SOURCE TEXT:

This is what happens when public service becomes an opportunity for private plunder. ‌ ‌ ‌ ‌ ‌ ‌ ‌ ‌ ‌ ‌ ‌ ‌ ‌  ‌ ‌ ‌ ‌ ‌ ‌ ‌ ‌ ‌ ‌ ‌ ‌ ‌  ‌ ‌ ‌ ‌ ‌ ‌ ‌ ‌ ‌ ‌ ‌ ‌ ‌  ‌ ‌ ‌ ‌ ‌ ‌ ‌ ‌ ‌ ‌ ‌ ‌ ‌  ‌ ‌ ‌ ‌ ‌ ‌ ‌ ‌ ‌ ‌ ‌ ‌ ‌  ‌ ‌ ‌ ‌ ‌ ‌ ‌ ‌ ‌ ‌ ‌ ‌ ‌  ‌ ‌ ‌ ‌ ‌ ‌ ‌ ‌ ‌ ‌ ‌ ‌ ‌  ‌ ‌ ‌ ‌ ‌ ‌ ‌ ‌ ‌ ‌ ‌ ‌ ‌  ‌ ‌ ‌ ‌ ‌ ‌ ‌ ‌ ‌ ‌ ‌ ‌ ‌  ‌ ‌ ‌ ‌ ‌ ‌ ‌ ‌ ‌ ‌ ‌ ‌ ‌   ‌ ‌ ‌ ‌ ‌ ‌ ‌ ‌ ‌ ‌ ‌ ‌ ‌  ‌ ‌ ‌ ‌ ‌ ‌ ‌ ‌ ‌ ‌ ‌ ‌ ‌ 
Brennan Center for Justice The Briefing
Last week, a delegation of business leaders from Switzerland visited the Oval Office to meet with President Trump. They bore gifts. The businessmen gave Trump an engraved gold bar worth more than $130,000, as well as a Rolex desk clock. Trump, labeling the meeting a “job well done,” agreed to cut tariffs on Swiss imports from 39 percent to 15 percent.

GIVEN ENTRIES:
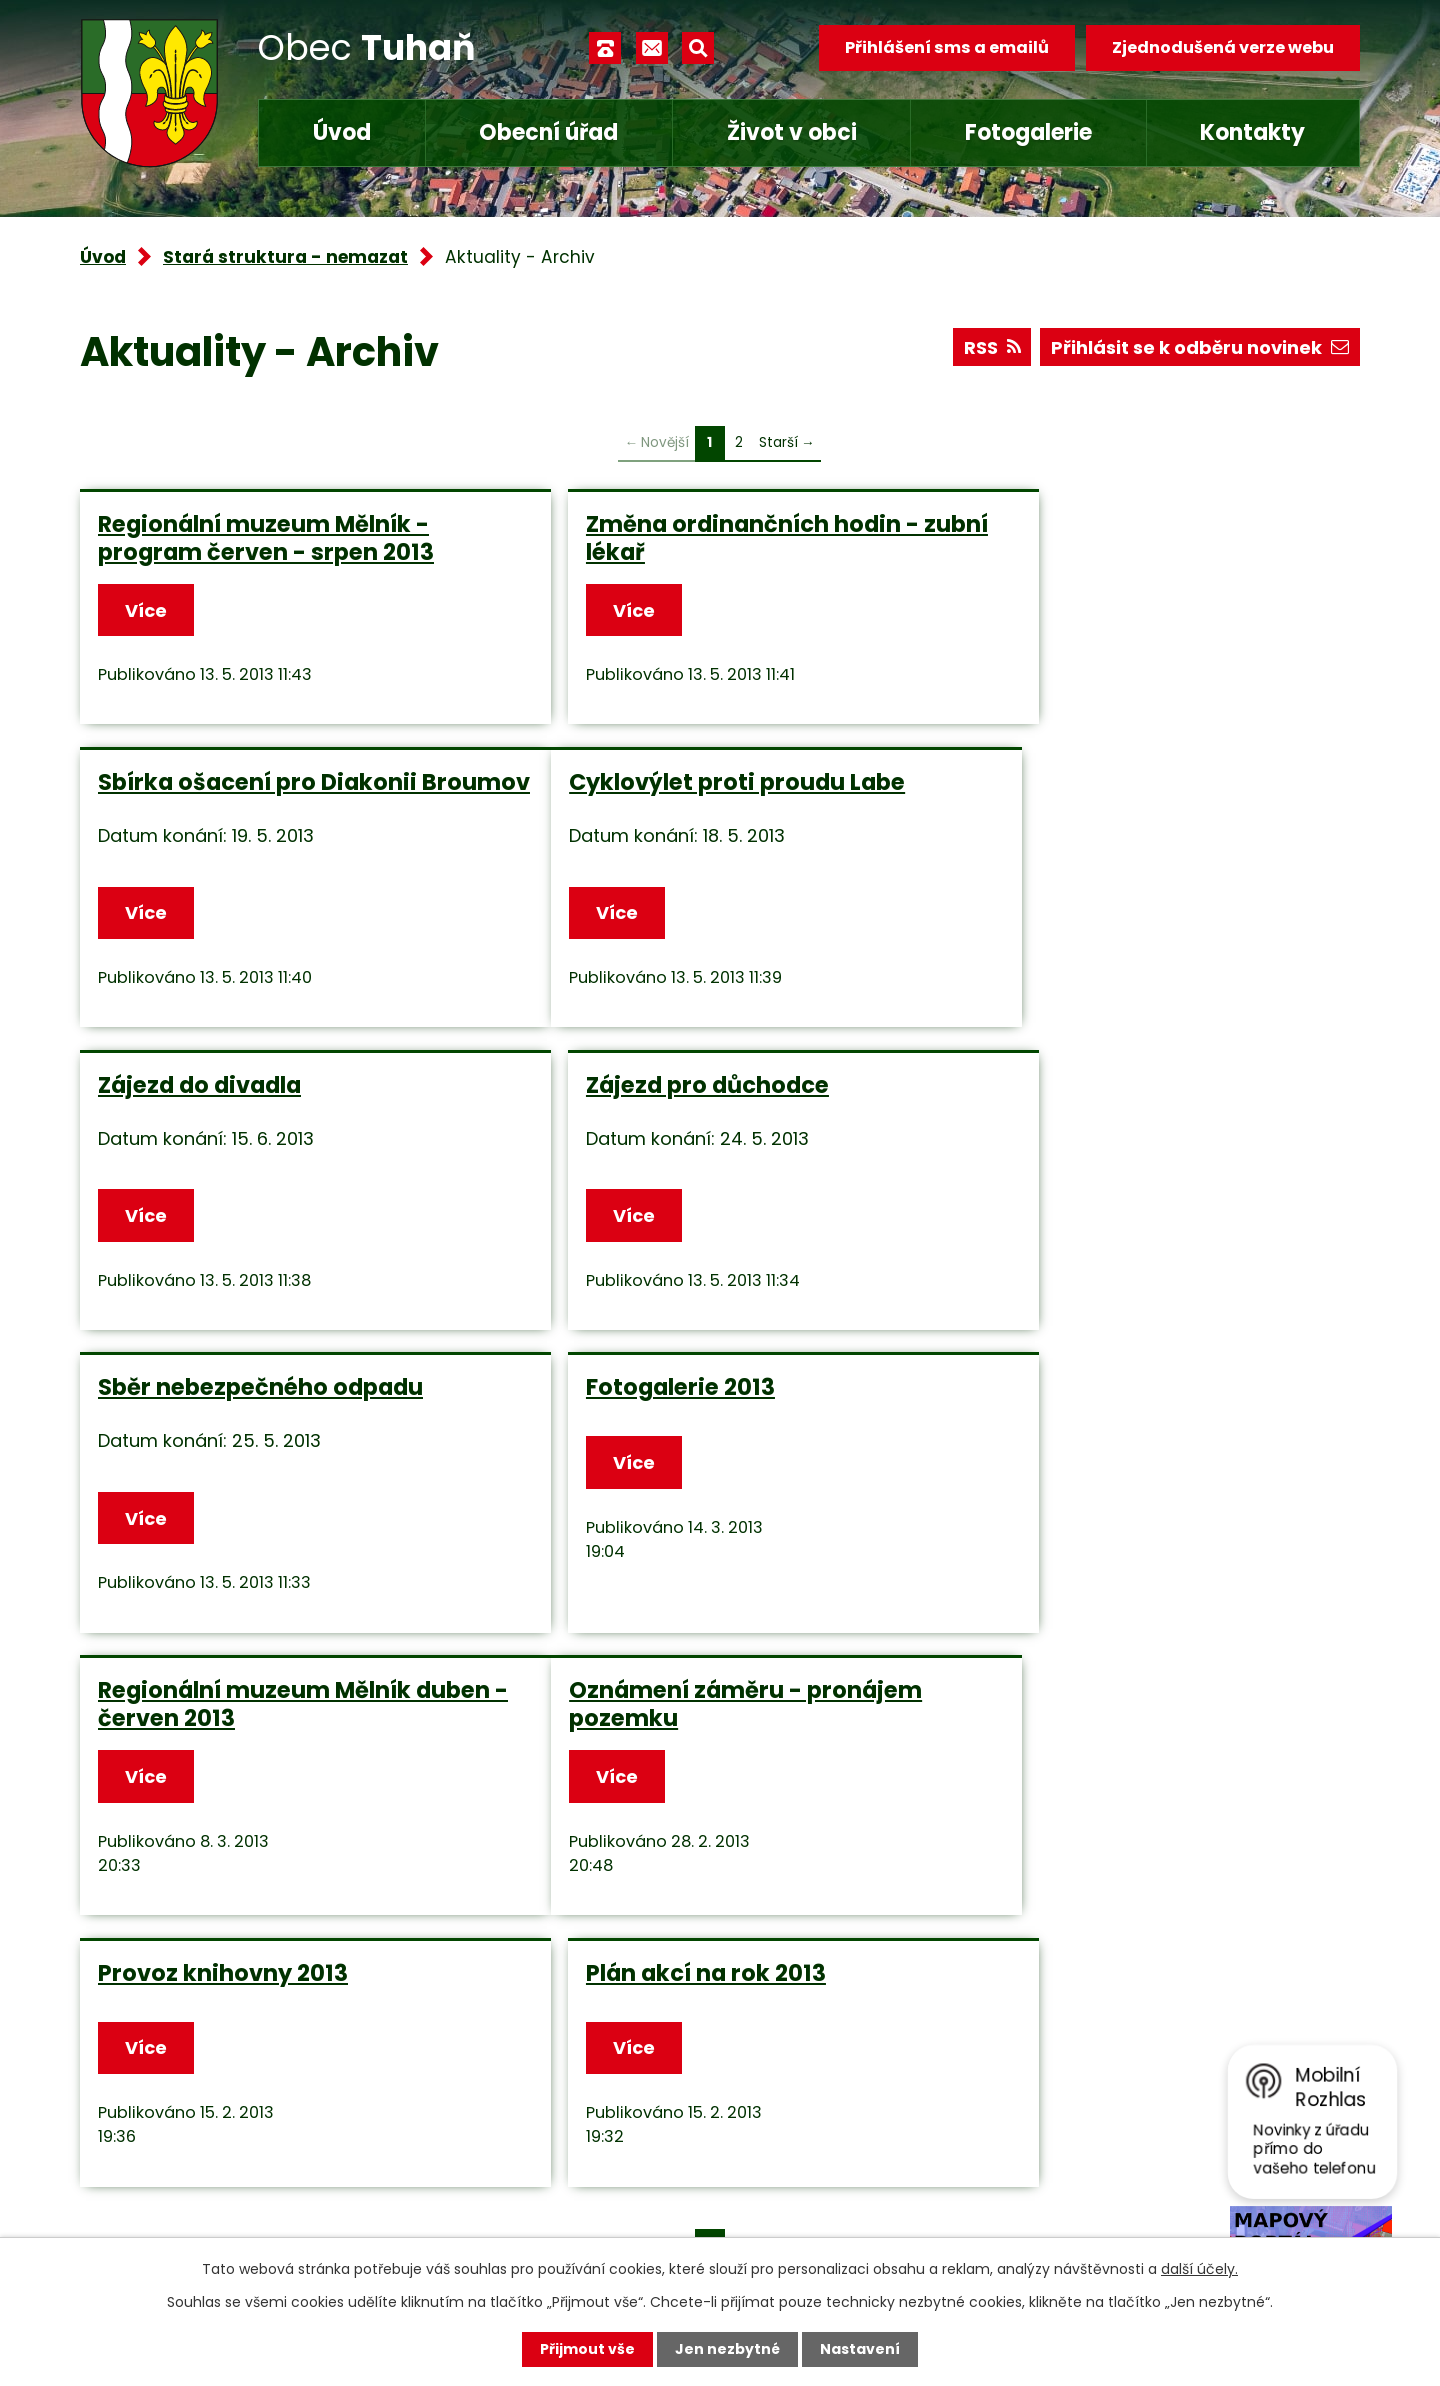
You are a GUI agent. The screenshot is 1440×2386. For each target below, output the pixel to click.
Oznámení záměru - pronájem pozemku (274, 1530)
...
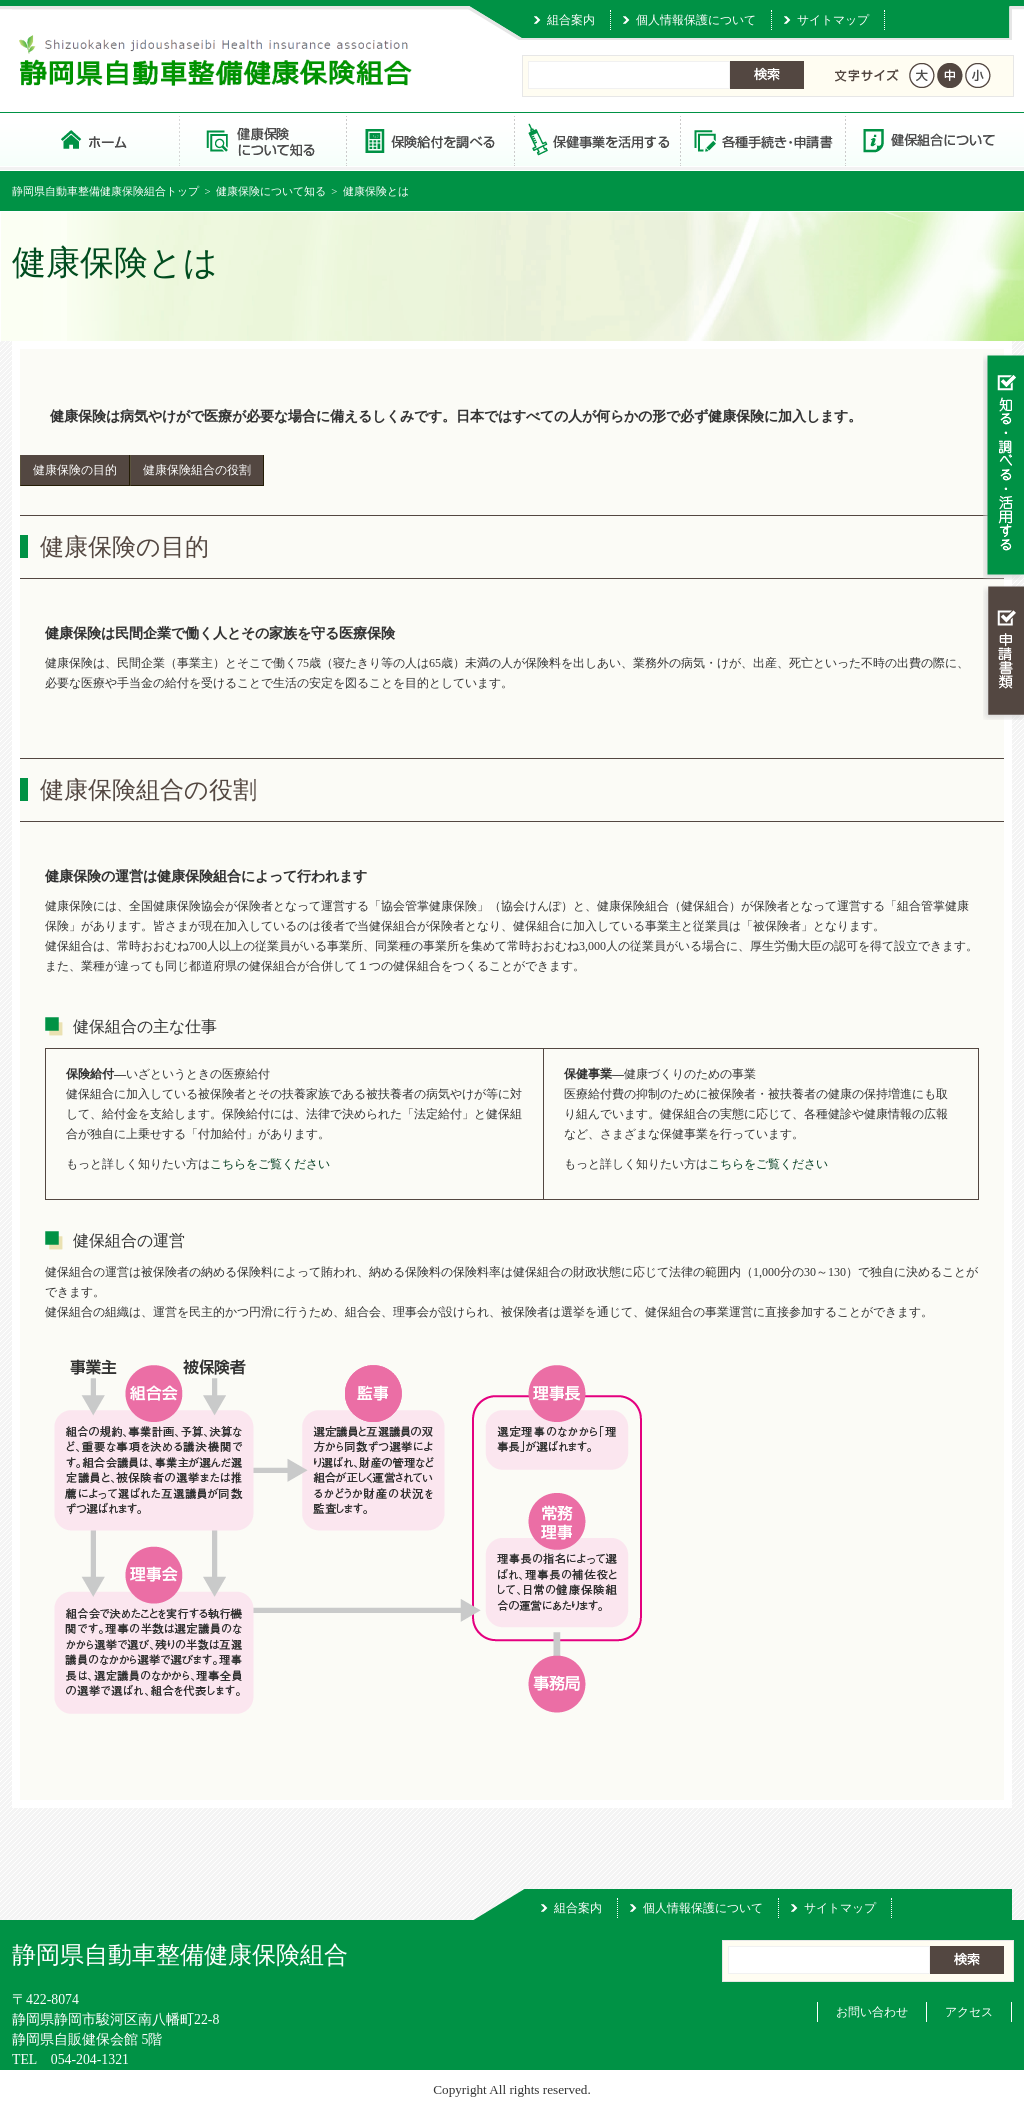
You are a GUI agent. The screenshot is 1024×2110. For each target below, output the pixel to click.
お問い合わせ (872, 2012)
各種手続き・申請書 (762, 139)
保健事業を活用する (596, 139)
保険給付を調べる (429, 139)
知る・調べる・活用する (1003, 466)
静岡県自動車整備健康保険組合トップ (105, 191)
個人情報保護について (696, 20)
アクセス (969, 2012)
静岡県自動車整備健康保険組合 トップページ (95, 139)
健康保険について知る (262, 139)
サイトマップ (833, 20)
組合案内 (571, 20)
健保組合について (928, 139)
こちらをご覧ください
==
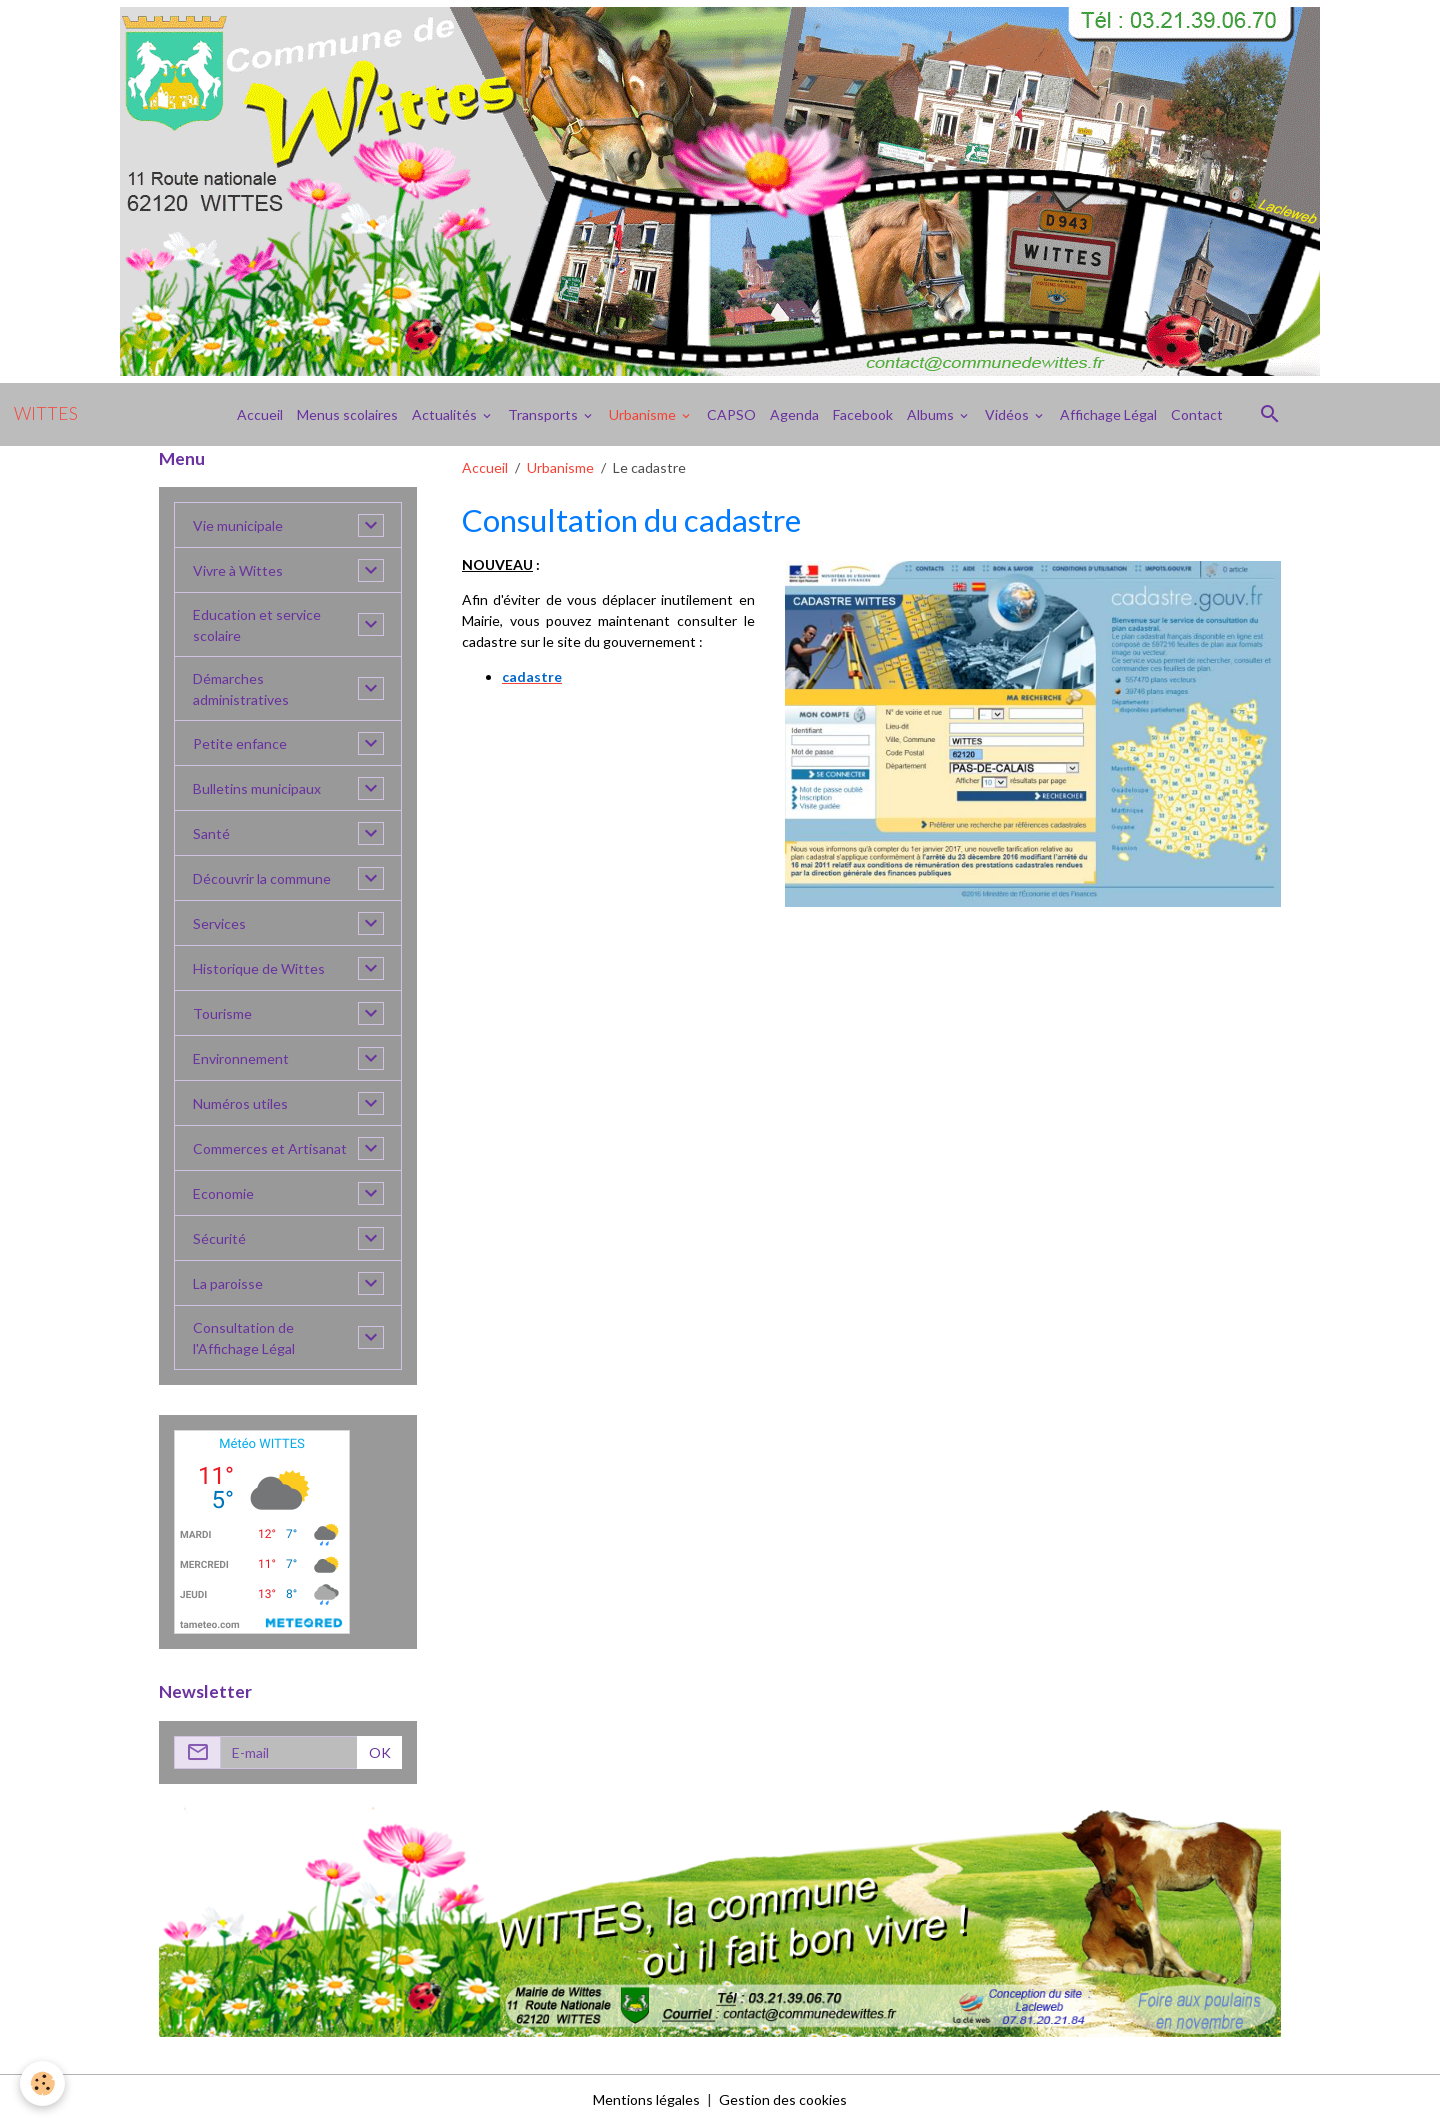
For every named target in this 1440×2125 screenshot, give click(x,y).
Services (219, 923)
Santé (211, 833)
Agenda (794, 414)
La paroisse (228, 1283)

AIM A:
In the Brennan Center briefing, what tariff rate on Swiss imports did Trump agree to?
AIM B:
Turn the paragraph of the Brennan Center briefing that begins "Last week, a delegation" into a short bulleted list that keeps its main facts.
AIM C:
Print the passage of the Brennan Center briefing starting with "This is what" and going on through "to 15 percent.".

CORRECT RESULT A:
15 percent, cut from 39 percent.

CORRECT RESULT B:
- Last week, Swiss business leaders met President Trump in the Oval Office.
- They gave him an engraved gold bar worth more than $130,000 and a Rolex desk clock.
- Trump called the meeting a "job well done."
- He agreed to cut tariffs on Swiss imports from 39 percent to 15 percent.

CORRECT RESULT C:
This is what happens when public service becomes an opportunity for private plunder. ‌ ‌ ‌ ‌ ‌ ‌ ‌ ‌ ‌ ‌ ‌ ‌ ‌  ‌ ‌ ‌ ‌ ‌ ‌ ‌ ‌ ‌ ‌ ‌ ‌ ‌  ‌ ‌ ‌ ‌ ‌ ‌ ‌ ‌ ‌ ‌ ‌ ‌ ‌  ‌ ‌ ‌ ‌ ‌ ‌ ‌ ‌ ‌ ‌ ‌ ‌ ‌  ‌ ‌ ‌ ‌ ‌ ‌ ‌ ‌ ‌ ‌ ‌ ‌ ‌  ‌ ‌ ‌ ‌ ‌ ‌ ‌ ‌ ‌ ‌ ‌ ‌ ‌  ‌ ‌ ‌ ‌ ‌ ‌ ‌ ‌ ‌ ‌ ‌ ‌ ‌  ‌ ‌ ‌ ‌ ‌ ‌ ‌ ‌ ‌ ‌ ‌ ‌ ‌  ‌ ‌ ‌ ‌ ‌ ‌ ‌ ‌ ‌ ‌ ‌ ‌ ‌  ‌ ‌ ‌ ‌ ‌ ‌ ‌ ‌ ‌ ‌ ‌ ‌ ‌   ‌ ‌ ‌ ‌ ‌ ‌ ‌ ‌ ‌ ‌ ‌ ‌ ‌  ‌ ‌ ‌ ‌ ‌ ‌ ‌ ‌ ‌ ‌ ‌ ‌ ‌ 
Brennan Center for Justice The Briefing
Last week, a delegation of business leaders from Switzerland visited the Oval Office to meet with President Trump. They bore gifts. The businessmen gave Trump an engraved gold bar worth more than $130,000, as well as a Rolex desk clock. Trump, labeling the meeting a “job well done,” agreed to cut tariffs on Swiss imports from 39 percent to 15 percent.